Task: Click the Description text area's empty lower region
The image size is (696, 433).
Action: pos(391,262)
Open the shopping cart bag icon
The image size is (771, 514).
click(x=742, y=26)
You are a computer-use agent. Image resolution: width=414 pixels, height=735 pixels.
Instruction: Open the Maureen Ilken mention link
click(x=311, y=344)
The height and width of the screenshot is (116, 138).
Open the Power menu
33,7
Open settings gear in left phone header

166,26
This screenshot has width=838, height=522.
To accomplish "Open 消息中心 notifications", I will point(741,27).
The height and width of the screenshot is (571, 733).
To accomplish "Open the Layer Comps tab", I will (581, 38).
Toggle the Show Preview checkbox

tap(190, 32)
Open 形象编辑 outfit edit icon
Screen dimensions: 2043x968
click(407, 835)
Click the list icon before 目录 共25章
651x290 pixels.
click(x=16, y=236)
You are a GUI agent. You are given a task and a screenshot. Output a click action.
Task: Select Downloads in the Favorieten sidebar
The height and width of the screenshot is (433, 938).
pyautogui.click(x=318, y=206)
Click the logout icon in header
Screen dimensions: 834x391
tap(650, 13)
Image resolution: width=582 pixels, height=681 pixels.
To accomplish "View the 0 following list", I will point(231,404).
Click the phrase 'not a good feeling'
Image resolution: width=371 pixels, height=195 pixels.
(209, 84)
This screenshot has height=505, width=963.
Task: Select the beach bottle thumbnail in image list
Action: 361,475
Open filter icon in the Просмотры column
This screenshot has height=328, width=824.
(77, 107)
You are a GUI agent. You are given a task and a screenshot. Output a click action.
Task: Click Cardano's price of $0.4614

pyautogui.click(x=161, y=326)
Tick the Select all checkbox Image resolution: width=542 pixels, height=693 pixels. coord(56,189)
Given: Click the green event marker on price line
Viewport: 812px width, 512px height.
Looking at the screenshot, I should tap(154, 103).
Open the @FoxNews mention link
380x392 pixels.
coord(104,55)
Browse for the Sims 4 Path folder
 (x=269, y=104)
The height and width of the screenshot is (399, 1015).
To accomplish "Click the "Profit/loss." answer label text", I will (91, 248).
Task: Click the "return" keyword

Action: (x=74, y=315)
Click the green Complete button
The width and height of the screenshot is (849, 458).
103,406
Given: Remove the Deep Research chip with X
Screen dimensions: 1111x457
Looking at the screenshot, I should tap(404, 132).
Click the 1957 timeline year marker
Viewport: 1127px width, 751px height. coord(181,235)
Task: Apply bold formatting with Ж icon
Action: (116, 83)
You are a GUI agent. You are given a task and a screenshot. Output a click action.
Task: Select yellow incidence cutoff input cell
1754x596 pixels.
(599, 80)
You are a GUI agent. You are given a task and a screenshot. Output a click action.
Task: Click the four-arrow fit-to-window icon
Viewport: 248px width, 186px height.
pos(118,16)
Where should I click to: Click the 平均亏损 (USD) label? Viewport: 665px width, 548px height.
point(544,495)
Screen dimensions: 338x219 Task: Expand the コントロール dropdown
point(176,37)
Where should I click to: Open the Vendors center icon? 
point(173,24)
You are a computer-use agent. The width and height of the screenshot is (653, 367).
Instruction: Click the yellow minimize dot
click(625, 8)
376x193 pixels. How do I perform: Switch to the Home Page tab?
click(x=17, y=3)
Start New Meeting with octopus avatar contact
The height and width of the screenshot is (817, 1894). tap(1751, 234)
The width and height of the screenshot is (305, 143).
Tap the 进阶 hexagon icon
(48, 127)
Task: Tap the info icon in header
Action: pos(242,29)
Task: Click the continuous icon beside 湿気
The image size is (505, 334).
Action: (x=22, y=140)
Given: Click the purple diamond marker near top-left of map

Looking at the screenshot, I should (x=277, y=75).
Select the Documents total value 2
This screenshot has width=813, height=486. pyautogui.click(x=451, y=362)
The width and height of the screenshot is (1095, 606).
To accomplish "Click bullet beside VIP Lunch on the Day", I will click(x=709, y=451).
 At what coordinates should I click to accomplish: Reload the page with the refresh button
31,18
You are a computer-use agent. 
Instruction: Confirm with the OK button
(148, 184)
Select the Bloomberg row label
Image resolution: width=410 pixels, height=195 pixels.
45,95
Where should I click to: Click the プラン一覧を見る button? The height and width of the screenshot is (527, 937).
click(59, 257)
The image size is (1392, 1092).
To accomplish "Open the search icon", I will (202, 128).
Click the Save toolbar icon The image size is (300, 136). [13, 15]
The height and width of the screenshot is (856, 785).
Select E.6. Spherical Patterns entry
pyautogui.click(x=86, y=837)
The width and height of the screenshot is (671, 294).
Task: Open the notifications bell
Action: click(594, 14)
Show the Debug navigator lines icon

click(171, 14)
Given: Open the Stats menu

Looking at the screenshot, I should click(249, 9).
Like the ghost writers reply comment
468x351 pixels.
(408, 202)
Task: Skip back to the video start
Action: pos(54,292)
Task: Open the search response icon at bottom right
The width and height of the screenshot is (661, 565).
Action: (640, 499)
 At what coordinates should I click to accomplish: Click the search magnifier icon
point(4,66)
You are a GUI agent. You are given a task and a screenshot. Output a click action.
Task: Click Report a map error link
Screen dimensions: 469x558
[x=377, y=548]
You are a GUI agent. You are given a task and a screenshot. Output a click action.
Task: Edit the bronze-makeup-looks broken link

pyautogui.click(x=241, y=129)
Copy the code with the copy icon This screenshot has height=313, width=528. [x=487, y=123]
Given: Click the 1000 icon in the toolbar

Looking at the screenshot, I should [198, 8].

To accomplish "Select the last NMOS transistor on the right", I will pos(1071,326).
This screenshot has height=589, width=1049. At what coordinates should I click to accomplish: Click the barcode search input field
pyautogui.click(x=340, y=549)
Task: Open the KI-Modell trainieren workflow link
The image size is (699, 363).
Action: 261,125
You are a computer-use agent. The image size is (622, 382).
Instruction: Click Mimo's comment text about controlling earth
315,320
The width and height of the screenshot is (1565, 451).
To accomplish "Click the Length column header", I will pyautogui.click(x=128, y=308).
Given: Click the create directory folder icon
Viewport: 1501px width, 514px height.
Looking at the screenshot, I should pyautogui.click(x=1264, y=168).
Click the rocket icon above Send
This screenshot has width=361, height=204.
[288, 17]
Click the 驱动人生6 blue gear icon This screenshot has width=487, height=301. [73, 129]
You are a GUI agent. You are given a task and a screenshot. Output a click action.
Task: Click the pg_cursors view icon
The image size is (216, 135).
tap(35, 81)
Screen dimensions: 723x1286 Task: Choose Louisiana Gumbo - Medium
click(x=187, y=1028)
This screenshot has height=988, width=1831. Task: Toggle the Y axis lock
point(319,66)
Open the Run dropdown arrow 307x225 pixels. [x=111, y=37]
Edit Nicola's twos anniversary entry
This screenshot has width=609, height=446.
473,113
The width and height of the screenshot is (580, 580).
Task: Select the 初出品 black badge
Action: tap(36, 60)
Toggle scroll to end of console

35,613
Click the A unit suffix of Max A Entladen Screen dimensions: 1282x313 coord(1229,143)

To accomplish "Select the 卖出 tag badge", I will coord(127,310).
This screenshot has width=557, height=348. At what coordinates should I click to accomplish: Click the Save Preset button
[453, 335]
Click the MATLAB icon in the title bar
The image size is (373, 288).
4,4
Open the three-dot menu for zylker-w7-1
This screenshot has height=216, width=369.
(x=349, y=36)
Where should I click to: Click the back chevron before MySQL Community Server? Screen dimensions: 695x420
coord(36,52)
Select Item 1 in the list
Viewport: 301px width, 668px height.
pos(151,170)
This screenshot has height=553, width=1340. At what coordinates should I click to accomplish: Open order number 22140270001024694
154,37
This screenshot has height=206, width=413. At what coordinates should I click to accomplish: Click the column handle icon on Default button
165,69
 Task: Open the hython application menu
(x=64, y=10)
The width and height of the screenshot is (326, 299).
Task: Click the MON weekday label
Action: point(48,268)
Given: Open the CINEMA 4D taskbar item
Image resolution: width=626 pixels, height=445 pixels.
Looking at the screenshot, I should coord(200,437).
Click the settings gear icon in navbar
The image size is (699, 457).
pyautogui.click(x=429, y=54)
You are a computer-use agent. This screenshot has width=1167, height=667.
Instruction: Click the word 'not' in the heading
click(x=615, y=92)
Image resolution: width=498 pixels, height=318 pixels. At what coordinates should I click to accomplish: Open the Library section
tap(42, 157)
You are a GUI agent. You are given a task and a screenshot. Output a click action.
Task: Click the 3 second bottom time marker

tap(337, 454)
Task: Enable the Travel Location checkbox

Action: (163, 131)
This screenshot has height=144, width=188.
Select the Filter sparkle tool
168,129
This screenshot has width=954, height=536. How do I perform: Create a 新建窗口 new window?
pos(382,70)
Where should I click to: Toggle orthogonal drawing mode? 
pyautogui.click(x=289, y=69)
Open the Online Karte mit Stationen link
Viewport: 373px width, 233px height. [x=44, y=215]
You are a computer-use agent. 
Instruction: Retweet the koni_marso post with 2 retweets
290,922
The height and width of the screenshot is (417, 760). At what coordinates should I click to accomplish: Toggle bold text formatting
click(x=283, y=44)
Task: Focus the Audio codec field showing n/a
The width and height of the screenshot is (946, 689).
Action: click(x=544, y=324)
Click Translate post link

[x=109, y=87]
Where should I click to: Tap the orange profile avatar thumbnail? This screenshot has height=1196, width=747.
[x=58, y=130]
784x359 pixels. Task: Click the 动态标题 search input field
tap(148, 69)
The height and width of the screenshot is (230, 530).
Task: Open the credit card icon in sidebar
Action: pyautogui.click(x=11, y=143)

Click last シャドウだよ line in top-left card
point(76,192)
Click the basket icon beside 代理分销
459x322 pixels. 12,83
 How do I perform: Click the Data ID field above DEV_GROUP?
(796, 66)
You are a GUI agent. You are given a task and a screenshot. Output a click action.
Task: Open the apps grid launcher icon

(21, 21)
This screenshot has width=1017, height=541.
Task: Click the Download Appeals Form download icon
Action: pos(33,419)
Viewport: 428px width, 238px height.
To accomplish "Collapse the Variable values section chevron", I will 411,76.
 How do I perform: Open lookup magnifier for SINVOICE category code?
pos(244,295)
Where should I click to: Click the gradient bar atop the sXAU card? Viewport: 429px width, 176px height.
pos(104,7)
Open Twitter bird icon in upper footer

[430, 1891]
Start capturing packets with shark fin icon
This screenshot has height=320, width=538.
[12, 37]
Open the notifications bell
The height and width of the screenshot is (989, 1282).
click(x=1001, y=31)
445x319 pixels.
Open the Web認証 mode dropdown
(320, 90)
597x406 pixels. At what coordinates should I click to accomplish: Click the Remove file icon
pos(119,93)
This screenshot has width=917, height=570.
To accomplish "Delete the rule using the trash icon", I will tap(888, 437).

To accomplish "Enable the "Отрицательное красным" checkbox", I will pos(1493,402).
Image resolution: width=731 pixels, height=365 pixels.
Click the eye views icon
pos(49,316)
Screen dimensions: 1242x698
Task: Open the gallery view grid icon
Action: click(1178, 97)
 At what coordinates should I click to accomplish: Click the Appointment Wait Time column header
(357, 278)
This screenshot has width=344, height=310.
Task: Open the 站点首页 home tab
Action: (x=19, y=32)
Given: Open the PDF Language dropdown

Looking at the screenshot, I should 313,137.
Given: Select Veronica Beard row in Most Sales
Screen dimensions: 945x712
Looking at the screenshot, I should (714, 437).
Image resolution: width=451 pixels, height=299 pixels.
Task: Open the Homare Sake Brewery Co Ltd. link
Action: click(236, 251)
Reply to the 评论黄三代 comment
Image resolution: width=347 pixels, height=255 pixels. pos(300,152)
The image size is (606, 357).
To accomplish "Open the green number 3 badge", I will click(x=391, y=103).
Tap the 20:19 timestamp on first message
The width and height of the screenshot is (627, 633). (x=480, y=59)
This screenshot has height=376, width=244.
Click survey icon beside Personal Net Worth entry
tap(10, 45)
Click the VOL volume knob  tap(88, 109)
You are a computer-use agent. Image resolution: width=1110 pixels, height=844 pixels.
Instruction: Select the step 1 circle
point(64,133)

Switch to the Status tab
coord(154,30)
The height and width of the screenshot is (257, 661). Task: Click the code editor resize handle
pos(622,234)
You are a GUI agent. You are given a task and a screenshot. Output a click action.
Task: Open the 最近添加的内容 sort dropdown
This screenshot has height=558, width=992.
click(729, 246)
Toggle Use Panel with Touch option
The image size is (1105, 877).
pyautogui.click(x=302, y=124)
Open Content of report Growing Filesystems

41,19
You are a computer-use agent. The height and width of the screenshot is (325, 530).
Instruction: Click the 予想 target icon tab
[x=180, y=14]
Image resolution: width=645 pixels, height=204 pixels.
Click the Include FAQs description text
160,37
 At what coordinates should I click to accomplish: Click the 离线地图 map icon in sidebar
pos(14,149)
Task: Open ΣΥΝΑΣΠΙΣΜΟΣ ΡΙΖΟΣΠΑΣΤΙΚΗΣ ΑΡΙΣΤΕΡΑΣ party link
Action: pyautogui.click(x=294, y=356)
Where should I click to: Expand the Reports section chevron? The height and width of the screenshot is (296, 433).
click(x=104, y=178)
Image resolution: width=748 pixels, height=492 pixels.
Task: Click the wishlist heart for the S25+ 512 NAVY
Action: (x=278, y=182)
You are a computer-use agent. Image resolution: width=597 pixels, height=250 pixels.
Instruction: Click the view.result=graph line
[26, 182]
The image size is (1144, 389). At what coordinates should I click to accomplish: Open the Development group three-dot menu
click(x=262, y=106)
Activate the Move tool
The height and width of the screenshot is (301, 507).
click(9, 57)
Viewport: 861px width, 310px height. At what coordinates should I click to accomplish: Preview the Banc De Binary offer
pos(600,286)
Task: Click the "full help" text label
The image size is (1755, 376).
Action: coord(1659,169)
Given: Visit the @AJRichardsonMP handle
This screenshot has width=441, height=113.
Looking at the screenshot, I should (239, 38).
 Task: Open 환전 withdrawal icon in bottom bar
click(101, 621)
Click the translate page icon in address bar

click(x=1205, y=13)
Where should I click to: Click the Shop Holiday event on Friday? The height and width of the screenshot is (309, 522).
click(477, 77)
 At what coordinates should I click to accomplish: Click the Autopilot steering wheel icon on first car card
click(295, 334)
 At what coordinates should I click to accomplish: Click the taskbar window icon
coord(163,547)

————————

◆ YOUR GOAL: Read the entries above and find each line holding the word "arrow". Copy it out.

◆ THE COMPLETED TASK:
Task: Click the four-arrow fit-to-window icon
Open the Run dropdown arrow 307x225 pixels. [x=111, y=37]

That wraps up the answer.